● Assigned task
Set down the line that contains "Open the crop tool icon" and every line after it to the end of the entries, exactly as they stand and nothing more.

● Records to process
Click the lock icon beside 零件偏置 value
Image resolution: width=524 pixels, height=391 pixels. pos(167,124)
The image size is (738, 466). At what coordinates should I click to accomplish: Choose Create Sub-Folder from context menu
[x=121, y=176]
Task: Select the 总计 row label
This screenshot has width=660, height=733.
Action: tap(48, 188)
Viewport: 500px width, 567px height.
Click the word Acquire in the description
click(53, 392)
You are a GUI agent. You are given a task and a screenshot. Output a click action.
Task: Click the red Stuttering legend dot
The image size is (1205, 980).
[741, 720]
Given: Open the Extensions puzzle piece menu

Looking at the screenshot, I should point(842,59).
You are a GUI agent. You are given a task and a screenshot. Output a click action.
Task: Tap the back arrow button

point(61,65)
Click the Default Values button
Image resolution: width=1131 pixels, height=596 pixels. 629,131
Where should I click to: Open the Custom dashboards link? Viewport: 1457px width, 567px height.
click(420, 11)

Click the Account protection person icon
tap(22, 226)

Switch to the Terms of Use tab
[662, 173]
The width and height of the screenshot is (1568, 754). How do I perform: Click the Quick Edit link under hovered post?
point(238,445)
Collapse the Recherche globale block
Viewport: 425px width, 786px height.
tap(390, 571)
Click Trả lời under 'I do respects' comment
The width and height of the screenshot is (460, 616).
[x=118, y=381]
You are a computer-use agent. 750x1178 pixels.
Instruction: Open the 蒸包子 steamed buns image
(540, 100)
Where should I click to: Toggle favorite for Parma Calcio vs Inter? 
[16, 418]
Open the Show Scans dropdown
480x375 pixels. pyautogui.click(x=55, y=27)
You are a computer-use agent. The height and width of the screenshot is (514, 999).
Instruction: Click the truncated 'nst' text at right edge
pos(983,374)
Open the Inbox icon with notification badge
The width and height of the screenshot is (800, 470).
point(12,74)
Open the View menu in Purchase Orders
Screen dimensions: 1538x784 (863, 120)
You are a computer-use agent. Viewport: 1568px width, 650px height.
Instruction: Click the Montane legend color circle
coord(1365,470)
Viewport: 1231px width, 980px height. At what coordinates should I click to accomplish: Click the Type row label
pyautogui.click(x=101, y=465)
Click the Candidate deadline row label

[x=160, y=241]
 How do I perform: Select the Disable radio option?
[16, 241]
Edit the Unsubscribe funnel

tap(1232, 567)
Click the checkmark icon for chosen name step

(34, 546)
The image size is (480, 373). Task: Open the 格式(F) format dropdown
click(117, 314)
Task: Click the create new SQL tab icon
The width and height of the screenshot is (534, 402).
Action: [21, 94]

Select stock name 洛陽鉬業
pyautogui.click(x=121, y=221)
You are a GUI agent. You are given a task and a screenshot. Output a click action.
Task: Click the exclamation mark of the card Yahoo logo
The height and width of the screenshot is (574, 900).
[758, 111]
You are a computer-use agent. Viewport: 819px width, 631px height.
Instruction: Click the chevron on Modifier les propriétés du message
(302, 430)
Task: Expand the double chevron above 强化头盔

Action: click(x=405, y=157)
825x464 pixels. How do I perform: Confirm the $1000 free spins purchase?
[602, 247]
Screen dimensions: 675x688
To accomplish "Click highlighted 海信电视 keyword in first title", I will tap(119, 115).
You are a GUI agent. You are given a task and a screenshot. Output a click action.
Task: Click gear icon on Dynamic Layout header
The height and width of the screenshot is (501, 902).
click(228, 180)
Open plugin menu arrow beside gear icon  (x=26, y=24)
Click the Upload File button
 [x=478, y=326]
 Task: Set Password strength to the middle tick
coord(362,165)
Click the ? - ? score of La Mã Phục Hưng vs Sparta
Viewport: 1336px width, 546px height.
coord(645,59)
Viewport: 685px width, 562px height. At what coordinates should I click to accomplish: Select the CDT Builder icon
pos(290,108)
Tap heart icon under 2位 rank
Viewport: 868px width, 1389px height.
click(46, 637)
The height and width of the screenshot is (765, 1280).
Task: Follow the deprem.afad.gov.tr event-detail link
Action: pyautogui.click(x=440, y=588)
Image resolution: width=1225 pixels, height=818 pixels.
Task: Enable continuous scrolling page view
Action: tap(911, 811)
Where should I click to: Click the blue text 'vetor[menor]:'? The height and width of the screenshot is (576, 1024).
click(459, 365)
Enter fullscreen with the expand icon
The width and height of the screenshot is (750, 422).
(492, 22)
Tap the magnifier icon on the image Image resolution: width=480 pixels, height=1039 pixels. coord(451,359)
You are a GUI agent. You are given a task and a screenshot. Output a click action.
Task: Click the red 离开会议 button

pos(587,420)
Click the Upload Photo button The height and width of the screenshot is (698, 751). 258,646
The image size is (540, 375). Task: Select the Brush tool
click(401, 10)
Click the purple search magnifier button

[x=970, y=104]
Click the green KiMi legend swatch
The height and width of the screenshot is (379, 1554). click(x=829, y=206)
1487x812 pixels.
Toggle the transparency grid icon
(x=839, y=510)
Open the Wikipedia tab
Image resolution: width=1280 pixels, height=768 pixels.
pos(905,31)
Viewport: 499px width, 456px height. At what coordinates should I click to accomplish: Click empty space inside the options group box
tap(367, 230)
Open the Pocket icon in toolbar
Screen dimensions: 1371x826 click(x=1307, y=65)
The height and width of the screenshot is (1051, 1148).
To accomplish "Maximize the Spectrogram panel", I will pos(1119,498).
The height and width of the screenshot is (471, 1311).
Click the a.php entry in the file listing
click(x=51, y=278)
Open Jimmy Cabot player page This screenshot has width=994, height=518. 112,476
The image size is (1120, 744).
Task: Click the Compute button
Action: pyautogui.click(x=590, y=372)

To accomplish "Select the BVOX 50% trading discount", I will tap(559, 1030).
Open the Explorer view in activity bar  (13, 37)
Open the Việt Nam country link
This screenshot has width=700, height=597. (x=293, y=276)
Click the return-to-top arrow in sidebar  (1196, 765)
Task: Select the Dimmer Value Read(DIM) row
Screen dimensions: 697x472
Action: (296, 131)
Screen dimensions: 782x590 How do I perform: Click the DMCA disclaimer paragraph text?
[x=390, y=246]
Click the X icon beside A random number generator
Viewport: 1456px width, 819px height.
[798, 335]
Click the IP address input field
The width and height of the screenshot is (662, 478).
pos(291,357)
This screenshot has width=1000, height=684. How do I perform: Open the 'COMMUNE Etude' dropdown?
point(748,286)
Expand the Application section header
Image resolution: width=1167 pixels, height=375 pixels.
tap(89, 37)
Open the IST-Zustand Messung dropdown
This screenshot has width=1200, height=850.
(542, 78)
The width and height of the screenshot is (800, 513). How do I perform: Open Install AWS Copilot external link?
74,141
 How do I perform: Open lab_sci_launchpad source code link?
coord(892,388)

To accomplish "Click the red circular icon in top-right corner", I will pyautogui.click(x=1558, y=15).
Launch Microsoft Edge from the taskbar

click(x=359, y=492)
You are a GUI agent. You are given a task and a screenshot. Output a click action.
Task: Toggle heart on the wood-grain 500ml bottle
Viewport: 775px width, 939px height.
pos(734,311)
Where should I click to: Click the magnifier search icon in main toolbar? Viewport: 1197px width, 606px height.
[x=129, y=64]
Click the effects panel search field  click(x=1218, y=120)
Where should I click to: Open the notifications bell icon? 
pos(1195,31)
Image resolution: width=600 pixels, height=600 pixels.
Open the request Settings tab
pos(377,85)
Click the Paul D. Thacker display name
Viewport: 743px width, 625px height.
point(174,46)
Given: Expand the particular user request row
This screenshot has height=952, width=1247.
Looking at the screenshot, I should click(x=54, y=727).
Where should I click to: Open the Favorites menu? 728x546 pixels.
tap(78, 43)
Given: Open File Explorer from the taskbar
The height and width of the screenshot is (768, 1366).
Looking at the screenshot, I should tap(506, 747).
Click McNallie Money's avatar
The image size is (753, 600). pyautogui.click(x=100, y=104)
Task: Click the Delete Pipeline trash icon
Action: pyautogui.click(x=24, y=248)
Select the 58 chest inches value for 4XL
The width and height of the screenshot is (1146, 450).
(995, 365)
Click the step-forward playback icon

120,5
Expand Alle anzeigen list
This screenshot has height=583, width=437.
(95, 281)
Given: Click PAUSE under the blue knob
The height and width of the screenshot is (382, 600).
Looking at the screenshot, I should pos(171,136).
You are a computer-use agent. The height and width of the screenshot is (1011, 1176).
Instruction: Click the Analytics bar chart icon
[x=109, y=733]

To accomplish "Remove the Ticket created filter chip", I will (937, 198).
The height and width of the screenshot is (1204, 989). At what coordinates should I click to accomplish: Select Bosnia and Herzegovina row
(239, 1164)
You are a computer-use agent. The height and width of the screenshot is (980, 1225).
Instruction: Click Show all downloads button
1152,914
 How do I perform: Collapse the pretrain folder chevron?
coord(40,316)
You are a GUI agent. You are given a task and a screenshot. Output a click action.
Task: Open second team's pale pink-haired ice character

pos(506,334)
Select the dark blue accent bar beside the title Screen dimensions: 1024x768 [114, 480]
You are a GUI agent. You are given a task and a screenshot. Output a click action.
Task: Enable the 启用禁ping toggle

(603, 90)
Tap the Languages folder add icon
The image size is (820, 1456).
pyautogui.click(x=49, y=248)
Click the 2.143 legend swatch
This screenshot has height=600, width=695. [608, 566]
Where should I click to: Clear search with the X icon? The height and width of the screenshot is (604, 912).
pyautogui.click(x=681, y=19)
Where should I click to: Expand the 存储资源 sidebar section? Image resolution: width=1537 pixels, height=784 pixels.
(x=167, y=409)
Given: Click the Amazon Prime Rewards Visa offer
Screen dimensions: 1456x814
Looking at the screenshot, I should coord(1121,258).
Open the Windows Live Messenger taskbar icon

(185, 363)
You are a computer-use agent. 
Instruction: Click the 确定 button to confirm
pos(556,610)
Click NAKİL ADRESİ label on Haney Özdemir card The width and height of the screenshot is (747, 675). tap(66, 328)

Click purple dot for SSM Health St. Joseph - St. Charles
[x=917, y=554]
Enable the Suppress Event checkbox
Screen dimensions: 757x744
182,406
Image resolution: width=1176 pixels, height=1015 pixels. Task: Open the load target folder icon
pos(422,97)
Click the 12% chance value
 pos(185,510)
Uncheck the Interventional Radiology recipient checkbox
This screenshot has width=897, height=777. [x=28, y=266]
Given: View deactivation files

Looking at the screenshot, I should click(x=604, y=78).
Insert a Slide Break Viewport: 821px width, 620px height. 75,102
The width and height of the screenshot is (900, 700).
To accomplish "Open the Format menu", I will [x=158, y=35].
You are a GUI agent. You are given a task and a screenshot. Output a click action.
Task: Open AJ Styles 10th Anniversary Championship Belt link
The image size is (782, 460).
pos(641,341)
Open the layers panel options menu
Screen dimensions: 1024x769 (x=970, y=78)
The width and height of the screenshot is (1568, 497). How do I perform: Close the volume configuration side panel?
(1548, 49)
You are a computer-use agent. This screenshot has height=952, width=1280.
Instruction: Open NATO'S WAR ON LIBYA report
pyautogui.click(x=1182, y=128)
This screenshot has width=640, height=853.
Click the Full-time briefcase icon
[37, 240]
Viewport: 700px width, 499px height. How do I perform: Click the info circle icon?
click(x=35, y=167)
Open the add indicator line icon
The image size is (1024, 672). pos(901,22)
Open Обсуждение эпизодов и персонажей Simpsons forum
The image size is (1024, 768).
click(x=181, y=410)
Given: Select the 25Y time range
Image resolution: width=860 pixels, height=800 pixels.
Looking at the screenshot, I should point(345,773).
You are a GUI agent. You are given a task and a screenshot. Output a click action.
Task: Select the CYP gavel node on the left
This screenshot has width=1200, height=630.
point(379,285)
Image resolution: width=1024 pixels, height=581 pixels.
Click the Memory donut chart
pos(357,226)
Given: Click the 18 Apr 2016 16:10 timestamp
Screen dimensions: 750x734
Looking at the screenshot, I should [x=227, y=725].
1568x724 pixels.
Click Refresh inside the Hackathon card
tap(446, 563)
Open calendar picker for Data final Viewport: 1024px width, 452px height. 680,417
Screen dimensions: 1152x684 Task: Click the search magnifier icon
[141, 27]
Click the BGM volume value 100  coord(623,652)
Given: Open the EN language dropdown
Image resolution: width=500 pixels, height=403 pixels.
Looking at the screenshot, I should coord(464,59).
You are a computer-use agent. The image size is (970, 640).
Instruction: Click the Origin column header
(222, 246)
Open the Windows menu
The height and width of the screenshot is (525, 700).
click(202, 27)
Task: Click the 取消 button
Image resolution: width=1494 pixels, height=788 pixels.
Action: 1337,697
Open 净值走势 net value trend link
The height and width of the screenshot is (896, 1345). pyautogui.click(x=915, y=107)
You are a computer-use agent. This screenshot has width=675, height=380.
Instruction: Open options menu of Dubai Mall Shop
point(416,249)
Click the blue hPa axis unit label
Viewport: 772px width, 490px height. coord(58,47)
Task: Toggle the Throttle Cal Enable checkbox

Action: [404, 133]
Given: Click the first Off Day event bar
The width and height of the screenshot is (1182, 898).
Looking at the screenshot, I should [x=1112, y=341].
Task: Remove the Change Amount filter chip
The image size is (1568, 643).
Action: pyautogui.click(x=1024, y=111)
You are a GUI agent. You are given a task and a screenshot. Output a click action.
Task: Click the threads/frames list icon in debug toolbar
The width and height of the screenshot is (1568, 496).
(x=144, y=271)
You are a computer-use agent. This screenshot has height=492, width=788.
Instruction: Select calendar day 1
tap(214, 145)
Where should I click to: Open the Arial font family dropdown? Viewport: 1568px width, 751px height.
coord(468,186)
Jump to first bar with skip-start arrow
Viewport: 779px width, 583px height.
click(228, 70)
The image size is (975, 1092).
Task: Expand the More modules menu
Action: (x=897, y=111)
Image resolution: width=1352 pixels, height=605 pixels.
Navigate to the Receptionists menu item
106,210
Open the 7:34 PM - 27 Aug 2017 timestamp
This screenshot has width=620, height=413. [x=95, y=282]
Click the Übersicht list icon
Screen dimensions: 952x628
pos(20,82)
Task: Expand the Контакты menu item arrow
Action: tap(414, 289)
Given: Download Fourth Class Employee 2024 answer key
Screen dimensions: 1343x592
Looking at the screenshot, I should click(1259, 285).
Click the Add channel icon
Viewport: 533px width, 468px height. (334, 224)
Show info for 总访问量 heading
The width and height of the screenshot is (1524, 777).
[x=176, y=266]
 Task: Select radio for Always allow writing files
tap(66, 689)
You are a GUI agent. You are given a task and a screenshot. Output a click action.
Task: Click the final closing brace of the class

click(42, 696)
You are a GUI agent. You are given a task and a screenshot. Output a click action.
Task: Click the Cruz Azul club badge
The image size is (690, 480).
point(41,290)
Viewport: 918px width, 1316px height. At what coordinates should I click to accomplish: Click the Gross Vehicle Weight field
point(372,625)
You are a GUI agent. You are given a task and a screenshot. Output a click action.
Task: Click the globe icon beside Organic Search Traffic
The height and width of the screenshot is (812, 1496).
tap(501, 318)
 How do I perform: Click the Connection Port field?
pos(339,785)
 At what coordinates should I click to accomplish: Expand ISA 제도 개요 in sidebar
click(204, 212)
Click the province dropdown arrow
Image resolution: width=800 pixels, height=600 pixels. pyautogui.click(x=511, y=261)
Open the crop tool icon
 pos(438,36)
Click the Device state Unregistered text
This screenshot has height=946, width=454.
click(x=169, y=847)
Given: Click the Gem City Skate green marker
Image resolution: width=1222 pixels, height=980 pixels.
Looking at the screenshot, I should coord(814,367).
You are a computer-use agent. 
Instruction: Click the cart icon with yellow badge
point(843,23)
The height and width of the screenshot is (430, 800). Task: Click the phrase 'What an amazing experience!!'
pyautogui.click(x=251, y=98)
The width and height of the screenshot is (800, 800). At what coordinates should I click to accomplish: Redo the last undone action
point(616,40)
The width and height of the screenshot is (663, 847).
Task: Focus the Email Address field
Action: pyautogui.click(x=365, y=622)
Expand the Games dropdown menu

● Exercise solution
Open the crop tool icon
 pos(438,36)
Click the Device state Unregistered text
This screenshot has height=946, width=454.
click(x=169, y=847)
Given: Click the Gem City Skate green marker
Image resolution: width=1222 pixels, height=980 pixels.
Looking at the screenshot, I should coord(814,367).
You are a computer-use agent. 
Instruction: Click the cart icon with yellow badge
point(843,23)
The height and width of the screenshot is (430, 800). Task: Click the phrase 'What an amazing experience!!'
pyautogui.click(x=251, y=98)
The width and height of the screenshot is (800, 800). At what coordinates should I click to accomplish: Redo the last undone action
point(616,40)
The width and height of the screenshot is (663, 847).
Task: Focus the Email Address field
Action: pyautogui.click(x=365, y=622)
Expand the Games dropdown menu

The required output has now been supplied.